Business / Economy

China's investment reform to boost global FDI flows: UN official

(Xinhua) Updated: 2016-06-23 09:33

GENEVA - A senior UN official said on Wednesday that China's liberalization efforts of investment regime, driven partly by its investment administrative reform, will create opportunities for global foreign direct investment (FDI) flows.

James Zhan, director of Investment and Enterprise at the United Nations Conference on Trade and Development (UNCTAD), told Xinhua during an interview that Chinese investors were very active and FDI outflows in China had increased significantly over the last few years.

According to the latest annual global investment report by UNCTAD, China in 2015 was the third largest investor in the world, after the United States and Japan.

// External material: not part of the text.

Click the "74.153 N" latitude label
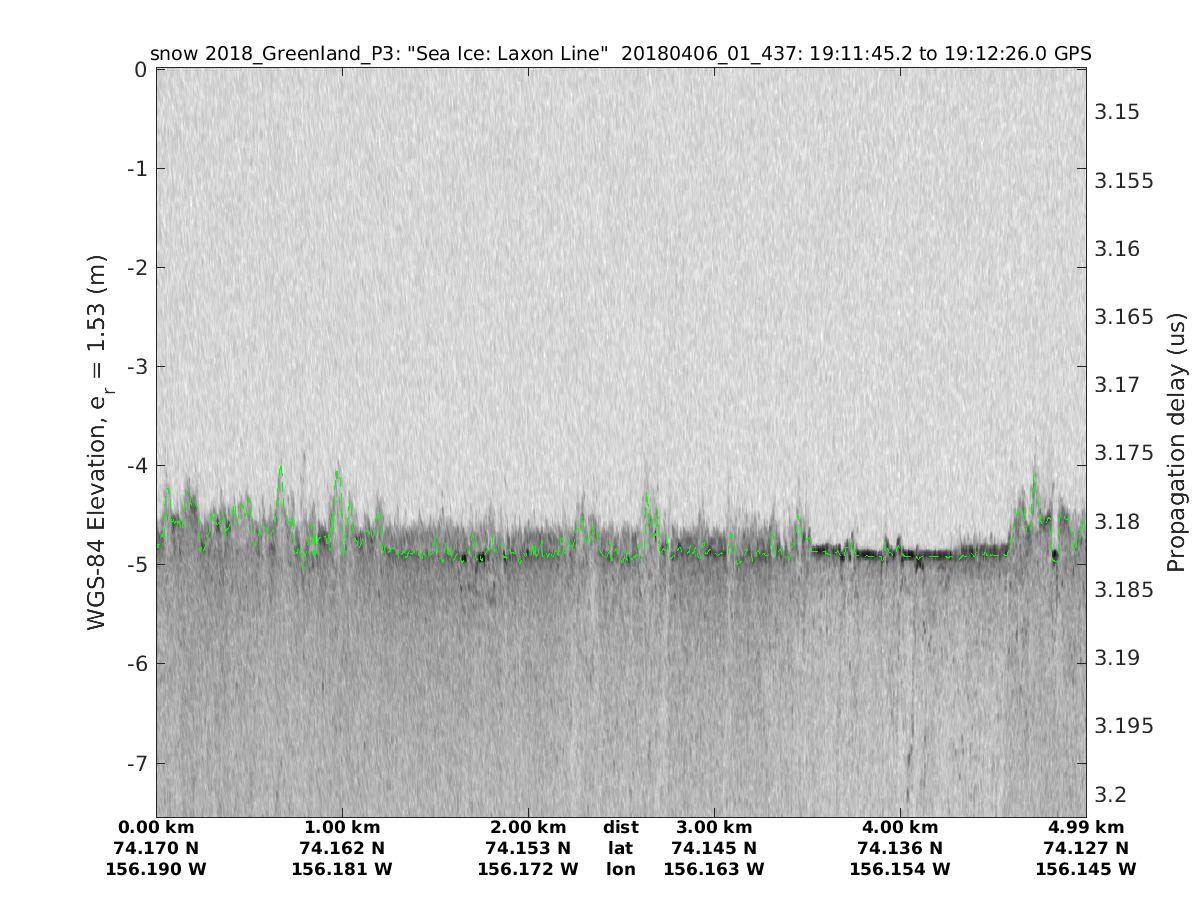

The report revealed that FDI inflows and outflows in Chinese mainland stood at $136 billion and $128 billion respectively. "China represents roughly 10 percent of the global FDI flows," noted Zhan.

In 2015, global FDI flows rose to $1.76 trillion in 2015, hitting their highest level since pre-crisis peak in 2007.

However, UNCTAD warned that cross-border investment is expected to contract by 10 to 15 percent this year, barring another wave of cross-border mega deals and corporate reconfigurations.

Zhan predicted that "FDI flows into China will remain at a high level but won't have a drastic increase in 2016."

He added that China's FDI structure change would create potential opportunities, noting the FDI inflows in China tend to target high-tech industries, R&D areas, as well as involving automation in manufacturing.

"For outflows, I see that China will continue to be very active in acquiring firms and engaged in green field investment," he said.

Over the medium term, FDI flows are projected to resume growth in 2017 and to surpass $1.8 trillion in 2018, according to UNCTAD.